Among the many problems with this legislation, of significant concern is the impact it will have on the ability of doctors and individuals to make decisions about care, particularly for women. Last week a government appointed panel issued a set of recommendations regarding mammograms and self-exams for women in their 40s and 50s. Specifically, this panel discouraged women from self-exams, said women in their 40s should not get annual mammograms as is currently advised, and recommended women in their 50s get mammograms just every two years. As a breast cancer survivor who found my own cancer through a self-exam just two weeks after a routine mammogram, I was alarmed. To be honest, if I had followed these recommendations I am not sure what my own prognosis would have been.

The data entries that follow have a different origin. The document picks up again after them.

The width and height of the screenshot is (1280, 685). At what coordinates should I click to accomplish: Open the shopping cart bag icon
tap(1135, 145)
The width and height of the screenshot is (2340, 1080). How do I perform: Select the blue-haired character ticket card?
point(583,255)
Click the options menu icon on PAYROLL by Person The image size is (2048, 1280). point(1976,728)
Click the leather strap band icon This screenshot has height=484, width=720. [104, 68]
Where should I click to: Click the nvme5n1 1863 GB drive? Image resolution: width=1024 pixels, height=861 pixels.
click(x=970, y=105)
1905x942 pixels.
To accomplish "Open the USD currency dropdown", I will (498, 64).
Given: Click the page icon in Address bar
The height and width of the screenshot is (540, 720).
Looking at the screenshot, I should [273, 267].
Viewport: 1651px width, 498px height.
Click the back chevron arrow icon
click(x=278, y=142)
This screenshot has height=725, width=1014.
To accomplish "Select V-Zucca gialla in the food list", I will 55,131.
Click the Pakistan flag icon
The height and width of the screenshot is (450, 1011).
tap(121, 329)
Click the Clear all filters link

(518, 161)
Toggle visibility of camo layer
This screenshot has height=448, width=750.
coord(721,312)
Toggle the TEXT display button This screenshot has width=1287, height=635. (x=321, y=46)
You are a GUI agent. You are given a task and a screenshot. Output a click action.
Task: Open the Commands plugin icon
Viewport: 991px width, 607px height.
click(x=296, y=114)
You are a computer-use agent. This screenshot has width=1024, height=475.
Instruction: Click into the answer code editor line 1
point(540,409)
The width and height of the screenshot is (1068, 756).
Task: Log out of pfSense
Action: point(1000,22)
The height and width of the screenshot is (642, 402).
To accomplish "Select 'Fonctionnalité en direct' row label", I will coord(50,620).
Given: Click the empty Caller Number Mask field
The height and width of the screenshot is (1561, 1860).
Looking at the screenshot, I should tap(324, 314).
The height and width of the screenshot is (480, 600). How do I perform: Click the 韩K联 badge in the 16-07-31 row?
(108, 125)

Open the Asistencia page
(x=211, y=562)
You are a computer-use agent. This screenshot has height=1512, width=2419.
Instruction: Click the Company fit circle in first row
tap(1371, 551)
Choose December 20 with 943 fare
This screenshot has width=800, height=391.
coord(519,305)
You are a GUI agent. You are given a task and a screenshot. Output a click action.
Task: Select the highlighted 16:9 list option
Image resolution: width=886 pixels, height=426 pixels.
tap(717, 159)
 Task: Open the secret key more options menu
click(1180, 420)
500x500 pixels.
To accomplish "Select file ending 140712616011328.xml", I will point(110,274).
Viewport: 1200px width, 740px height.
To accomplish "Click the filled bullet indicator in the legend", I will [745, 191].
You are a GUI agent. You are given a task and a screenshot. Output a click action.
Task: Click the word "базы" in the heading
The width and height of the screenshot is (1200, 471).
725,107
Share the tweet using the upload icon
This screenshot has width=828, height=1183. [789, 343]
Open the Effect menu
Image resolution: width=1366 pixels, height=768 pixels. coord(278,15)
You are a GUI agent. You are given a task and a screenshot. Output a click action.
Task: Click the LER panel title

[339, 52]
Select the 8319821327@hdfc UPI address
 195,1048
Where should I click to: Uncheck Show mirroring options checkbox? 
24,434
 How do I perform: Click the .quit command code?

This panel’s recommendations were more about costs than about saving the lives of women from one of the most common and treatable cancers our nation. While the Obama Administration tried to calm the outrage created by these recommendations by saying they were just recommendations, Democrats in Congress were moving to give this very same panel more power over healthcare through the bill they moved forward with this weekend.

This bill actually gives much more power to this very same government panel. In fact, this panel would play a role in determining what care and preventative tests should be covered under the new system Washington seeks to create. In short, it is a serious step toward government intervention and away from patient and doctor control over individual healthcare decisions.

This is the kind of approach we have come to expect over the last year. Whether it was with the stimulus package or this health reform package, the Democrats’ clear solution is more government intervention and more government spending. As a businessperson I look at these programs and ask “what were the results?” The answer: massive deficit spending, higher unemployment and more government involvement in our lives.

Rather than continue down this path toward approving a bill that prioritizes politics over quality healthcare, our leadership should put problem-solving over politics. Any change to our health care system should pursue solutions that would ensure quality of care, better access to quality health insurance, and stimulate competition in the health insurance market. These goals can be achieved by pursuing free market solutions instead of more big government.